:: Description of the task ::
The lines wanted are those from the one containing "The width and" to the last line of the entries below; output them exactly, leaving out pictures.

:: The records ::
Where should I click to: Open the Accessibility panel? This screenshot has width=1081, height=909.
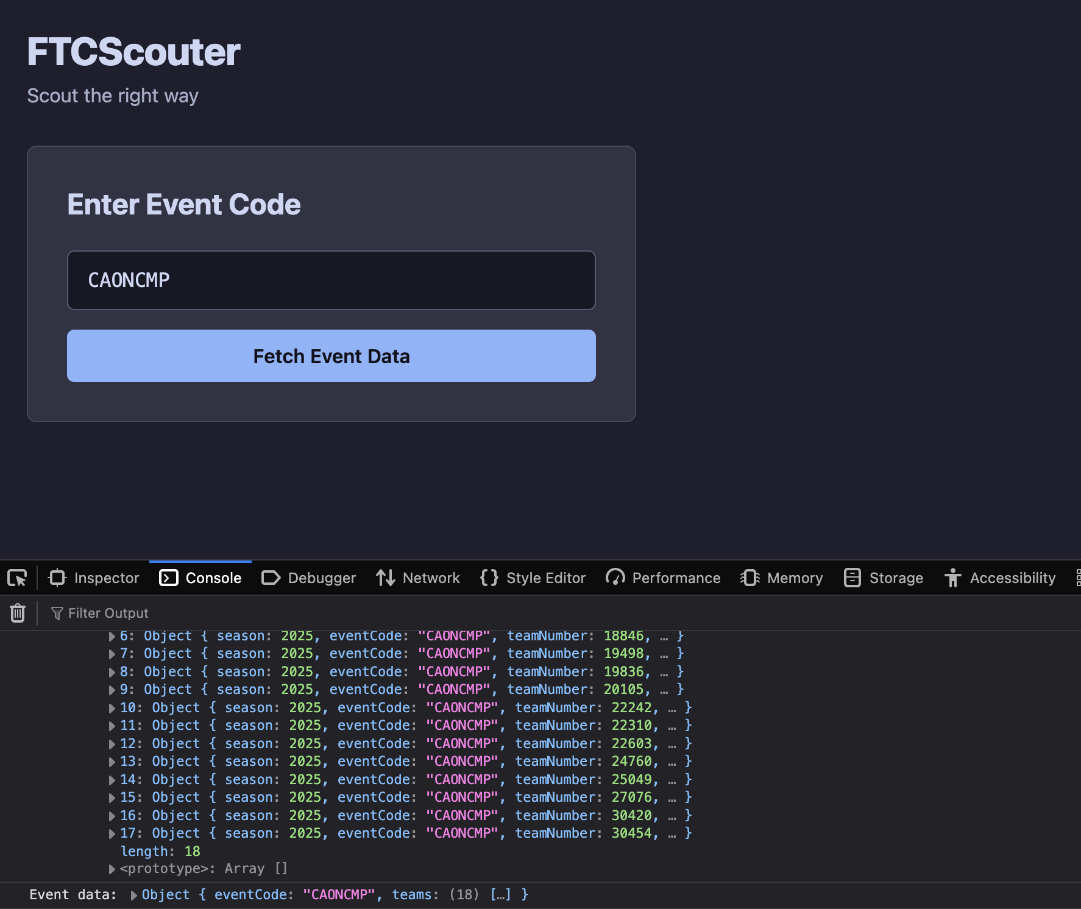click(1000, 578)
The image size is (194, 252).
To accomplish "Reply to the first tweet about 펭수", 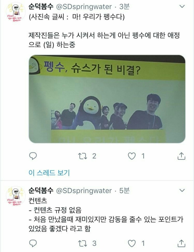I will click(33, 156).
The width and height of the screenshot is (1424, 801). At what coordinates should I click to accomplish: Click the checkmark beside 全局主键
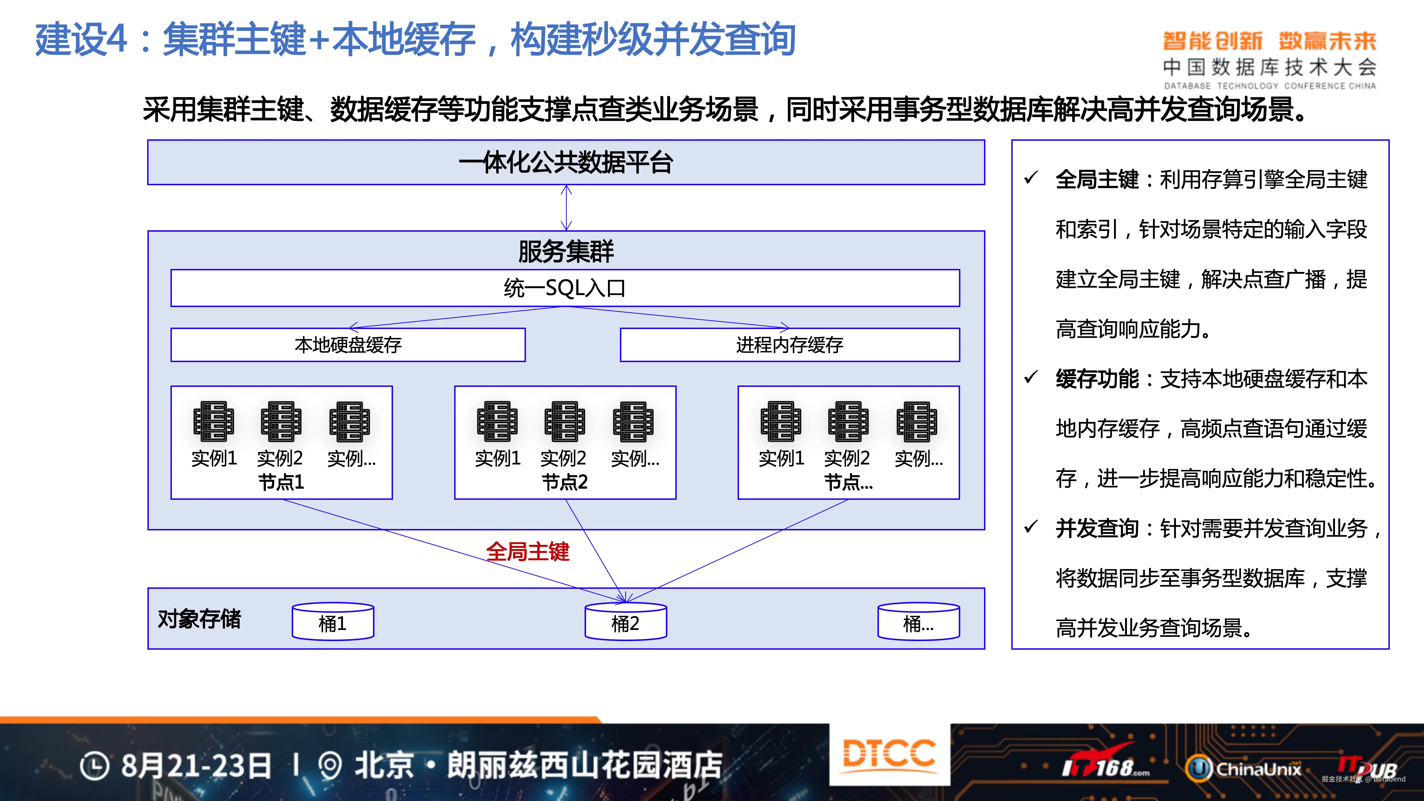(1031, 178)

:: Output for this task ::
The width and height of the screenshot is (1424, 801). At what coordinates should I click to accomplish: Click the checkmark beside 全局主键
(1031, 178)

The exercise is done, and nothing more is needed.